Trail, at least as applied to the Goat Trail, "was an euphemism for a faint shadow across a distant hillside that could be used to glean a route," observed Crane from his postrace vantage point at home in California. Racers debated if it was possible to slip off the Goat Trail and escape without serious injury. Such discussions scared off potential competitors and kept the race from becoming anything more than a curiosity.
Possert knew something about that. He would show slides of the classic at ultrarunning clinics around the country and talk about the exhilaration of wilderness competition. People would ooh and ahh at the slides, but nobody would step forward to sign up. "They'd say, "Those were nice slides,' " Possert said. "I think people are missing out on a lot."
What they were missing was America's toughest crosscountry competition.
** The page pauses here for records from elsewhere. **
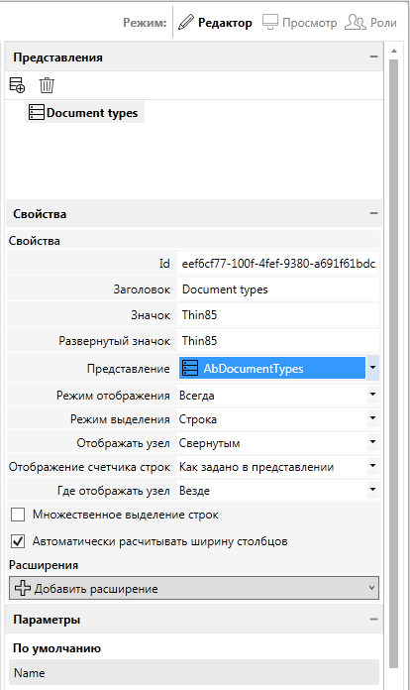Viewport: 410px width, 690px height.
Task: Click the vertical scrollbar up arrow
Action: [x=394, y=51]
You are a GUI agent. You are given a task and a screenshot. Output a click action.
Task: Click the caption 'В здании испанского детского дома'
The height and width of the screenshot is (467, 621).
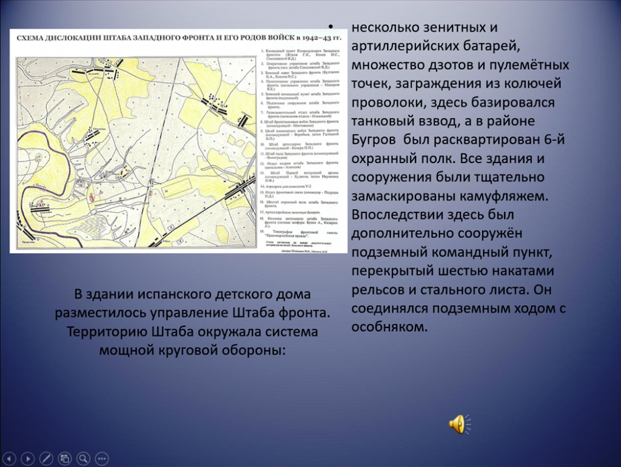[192, 294]
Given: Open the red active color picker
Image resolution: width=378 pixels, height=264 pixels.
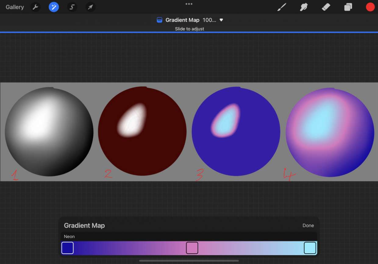Looking at the screenshot, I should click(370, 7).
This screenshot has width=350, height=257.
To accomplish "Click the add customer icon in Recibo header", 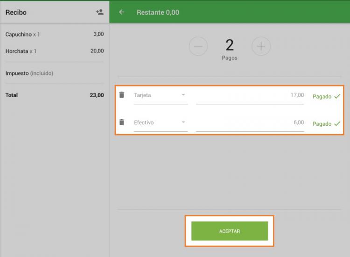I will [99, 12].
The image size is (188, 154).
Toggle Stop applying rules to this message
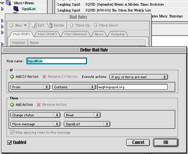(12, 132)
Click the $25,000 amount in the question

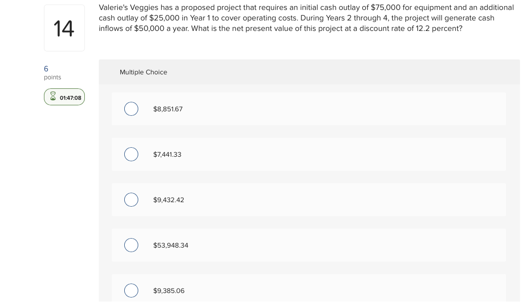click(164, 18)
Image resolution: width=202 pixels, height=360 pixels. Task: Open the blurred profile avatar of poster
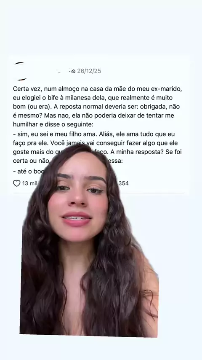tap(21, 71)
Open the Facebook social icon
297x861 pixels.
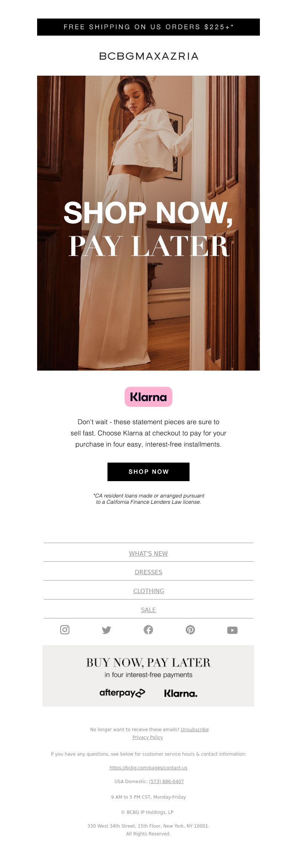(x=149, y=630)
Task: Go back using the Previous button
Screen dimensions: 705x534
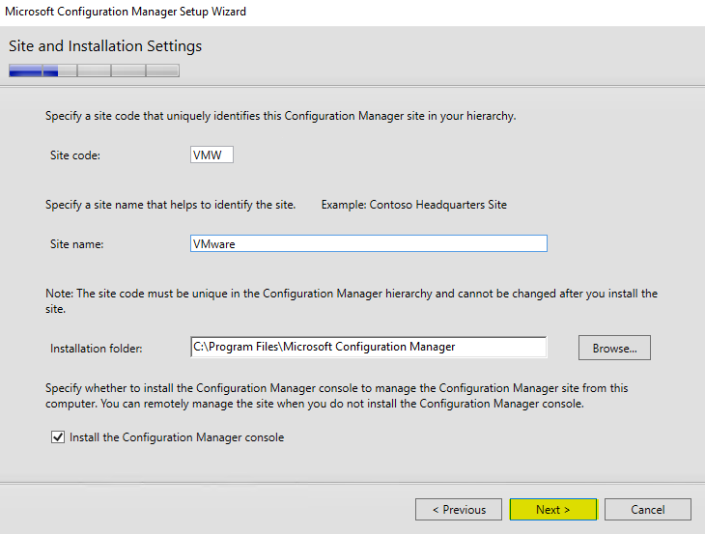Action: pos(459,510)
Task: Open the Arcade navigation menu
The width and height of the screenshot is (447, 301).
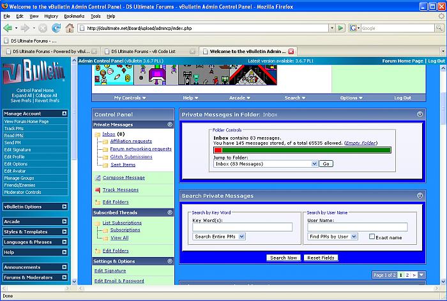Action: (x=239, y=98)
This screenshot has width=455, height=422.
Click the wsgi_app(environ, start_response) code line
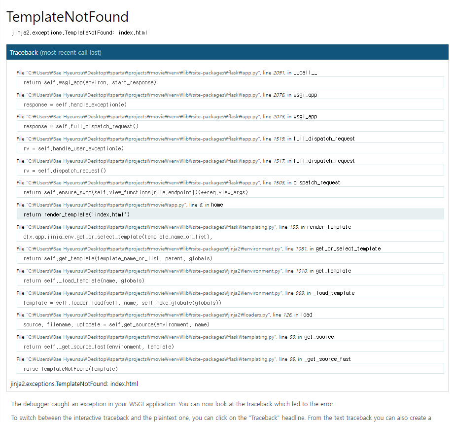pyautogui.click(x=230, y=82)
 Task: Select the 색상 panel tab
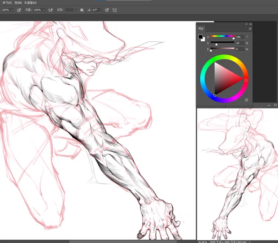(201, 29)
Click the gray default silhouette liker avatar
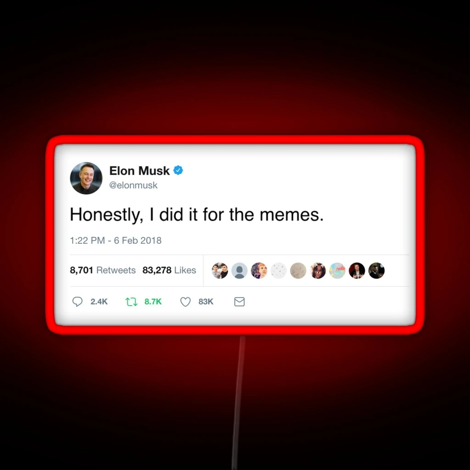Viewport: 470px width, 470px height. coord(239,270)
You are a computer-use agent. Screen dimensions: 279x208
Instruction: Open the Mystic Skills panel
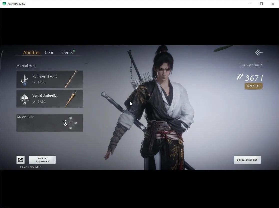click(x=50, y=123)
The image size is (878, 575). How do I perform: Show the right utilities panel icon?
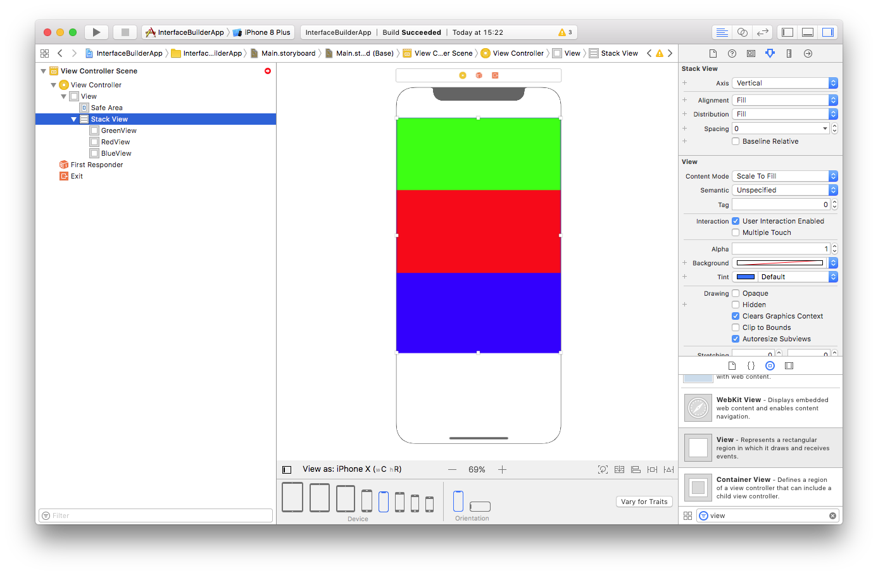[x=828, y=32]
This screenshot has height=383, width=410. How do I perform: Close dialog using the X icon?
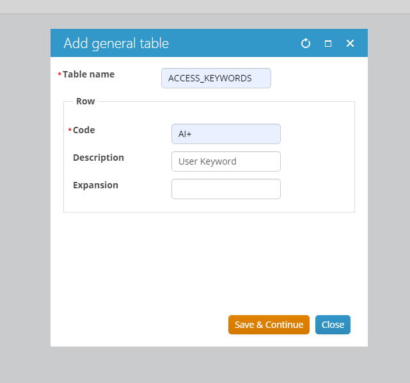[350, 44]
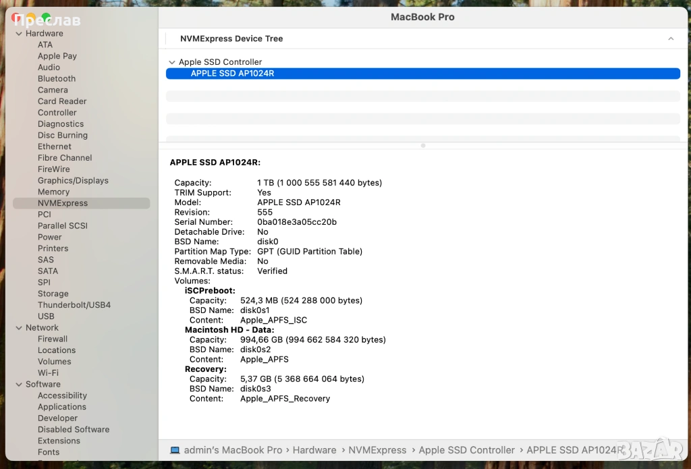
Task: Click the split pane divider handle
Action: 423,145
Of the 13 starters last year, 8 finished. Two of them Manzer from Anchorage and Chuck Comstock from Valdez could easily have wound up dead, if not for tenacity and a little luck.
A halfdead Manzer dragged his battered and hypothermic body out of the Chitistone River and onto a beach after his raft sank. Mumbling and incoherent from the freezing water, he was trying to make a fire when Crane and Possert stumbled upon him.
Comstock tried to climb 12,000 feet over the Wrangell Mountains and then fly to McCarthy with a parasail. The first leg of his flight ended in a glacial crevasse. Comstock crawled out to find himself on a ledge from which there was no way down. He rigged a pair of skis to hold his parasail open and jumped. Luckily, the sail flew. Eventually, Comstock made it to the finish line.